WORK TO BE COMPLETED:
Pull out every line in the data below that contains the string "with" and copy each one in full.

[Entries for locating words and elements]

________________________

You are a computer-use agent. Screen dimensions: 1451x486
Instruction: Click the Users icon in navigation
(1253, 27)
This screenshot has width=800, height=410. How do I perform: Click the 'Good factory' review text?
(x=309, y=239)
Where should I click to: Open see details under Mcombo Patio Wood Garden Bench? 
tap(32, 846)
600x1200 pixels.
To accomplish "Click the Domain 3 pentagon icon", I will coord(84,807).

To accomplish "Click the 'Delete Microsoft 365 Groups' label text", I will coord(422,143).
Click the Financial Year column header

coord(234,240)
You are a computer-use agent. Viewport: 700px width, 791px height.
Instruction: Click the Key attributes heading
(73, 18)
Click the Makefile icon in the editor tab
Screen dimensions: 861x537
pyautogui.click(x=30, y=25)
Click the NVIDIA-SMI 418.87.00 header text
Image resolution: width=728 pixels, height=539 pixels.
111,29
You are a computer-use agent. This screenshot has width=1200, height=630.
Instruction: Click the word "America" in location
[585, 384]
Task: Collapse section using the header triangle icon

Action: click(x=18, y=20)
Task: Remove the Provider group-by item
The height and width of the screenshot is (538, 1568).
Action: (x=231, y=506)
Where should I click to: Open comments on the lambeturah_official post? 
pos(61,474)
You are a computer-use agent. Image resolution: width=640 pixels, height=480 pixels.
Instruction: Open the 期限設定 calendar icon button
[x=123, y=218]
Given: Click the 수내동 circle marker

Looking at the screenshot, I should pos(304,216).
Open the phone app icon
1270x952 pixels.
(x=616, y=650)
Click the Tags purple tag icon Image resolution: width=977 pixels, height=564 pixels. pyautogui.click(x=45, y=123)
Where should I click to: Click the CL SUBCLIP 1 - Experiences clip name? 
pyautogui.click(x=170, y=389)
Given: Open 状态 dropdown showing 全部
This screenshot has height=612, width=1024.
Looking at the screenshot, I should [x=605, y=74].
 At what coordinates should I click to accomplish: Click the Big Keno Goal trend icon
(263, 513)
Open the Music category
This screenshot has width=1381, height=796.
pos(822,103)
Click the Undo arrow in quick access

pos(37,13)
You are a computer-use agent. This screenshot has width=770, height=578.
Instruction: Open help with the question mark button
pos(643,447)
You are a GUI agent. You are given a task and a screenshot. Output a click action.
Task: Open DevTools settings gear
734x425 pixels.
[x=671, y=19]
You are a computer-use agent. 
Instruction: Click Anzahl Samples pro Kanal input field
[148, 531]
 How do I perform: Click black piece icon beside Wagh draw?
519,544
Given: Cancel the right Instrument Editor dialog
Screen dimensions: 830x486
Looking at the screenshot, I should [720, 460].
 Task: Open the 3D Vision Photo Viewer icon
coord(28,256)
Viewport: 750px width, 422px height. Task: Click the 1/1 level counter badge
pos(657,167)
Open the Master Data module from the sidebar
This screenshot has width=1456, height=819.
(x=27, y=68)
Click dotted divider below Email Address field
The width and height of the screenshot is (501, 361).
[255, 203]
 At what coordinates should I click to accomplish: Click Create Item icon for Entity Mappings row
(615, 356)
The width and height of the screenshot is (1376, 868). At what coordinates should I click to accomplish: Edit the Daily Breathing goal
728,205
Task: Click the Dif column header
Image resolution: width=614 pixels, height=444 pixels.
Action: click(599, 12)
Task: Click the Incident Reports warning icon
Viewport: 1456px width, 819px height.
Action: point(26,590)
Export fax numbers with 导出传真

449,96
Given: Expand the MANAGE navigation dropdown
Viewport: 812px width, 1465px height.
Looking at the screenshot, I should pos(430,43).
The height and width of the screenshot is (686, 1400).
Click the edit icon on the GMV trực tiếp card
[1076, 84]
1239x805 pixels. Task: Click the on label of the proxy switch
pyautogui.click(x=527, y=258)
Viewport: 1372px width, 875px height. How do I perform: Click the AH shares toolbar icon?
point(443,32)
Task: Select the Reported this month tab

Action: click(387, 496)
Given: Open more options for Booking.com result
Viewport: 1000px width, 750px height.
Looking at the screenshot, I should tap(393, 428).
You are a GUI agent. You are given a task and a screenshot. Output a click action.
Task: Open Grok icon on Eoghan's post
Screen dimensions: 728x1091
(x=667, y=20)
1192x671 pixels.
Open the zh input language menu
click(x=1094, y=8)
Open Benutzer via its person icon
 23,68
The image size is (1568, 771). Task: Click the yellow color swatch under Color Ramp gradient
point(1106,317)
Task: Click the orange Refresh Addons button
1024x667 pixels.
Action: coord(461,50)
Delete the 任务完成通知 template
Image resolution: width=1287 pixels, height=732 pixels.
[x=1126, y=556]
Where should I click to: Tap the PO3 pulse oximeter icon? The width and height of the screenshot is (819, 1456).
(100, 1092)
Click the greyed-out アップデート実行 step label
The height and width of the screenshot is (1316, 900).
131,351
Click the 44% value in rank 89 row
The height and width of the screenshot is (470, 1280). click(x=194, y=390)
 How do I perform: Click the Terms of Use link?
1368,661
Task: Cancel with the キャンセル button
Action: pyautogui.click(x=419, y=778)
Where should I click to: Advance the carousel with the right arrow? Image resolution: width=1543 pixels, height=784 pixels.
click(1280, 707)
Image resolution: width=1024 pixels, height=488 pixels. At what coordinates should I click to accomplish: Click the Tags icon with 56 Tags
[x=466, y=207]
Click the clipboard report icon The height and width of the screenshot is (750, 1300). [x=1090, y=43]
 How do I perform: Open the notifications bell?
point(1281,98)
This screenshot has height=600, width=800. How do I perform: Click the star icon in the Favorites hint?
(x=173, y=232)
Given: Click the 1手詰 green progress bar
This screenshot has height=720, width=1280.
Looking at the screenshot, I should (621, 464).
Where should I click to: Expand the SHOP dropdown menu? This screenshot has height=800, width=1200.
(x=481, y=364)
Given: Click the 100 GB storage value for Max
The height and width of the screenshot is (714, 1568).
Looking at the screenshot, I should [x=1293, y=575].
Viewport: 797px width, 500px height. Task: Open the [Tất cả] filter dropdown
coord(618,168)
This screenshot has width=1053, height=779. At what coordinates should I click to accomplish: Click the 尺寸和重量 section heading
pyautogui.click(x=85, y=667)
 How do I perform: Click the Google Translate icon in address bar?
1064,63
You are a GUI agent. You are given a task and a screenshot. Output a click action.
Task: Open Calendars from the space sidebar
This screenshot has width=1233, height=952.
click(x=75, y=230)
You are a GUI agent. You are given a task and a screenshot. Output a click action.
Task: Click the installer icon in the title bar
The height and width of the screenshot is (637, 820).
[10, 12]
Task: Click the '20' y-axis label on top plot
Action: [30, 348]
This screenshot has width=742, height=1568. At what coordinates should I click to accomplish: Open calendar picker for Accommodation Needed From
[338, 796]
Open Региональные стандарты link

________________________

EXERCISE SOLUTION:
Instruction: Open help with the question mark button
Export fax numbers with 导出传真
Task: Cancel with the キャンセル button
Where should I click to: Advance the carousel with the right arrow? Image resolution: width=1543 pixels, height=784 pixels.
Image resolution: width=1024 pixels, height=488 pixels. At what coordinates should I click to accomplish: Click the Tags icon with 56 Tags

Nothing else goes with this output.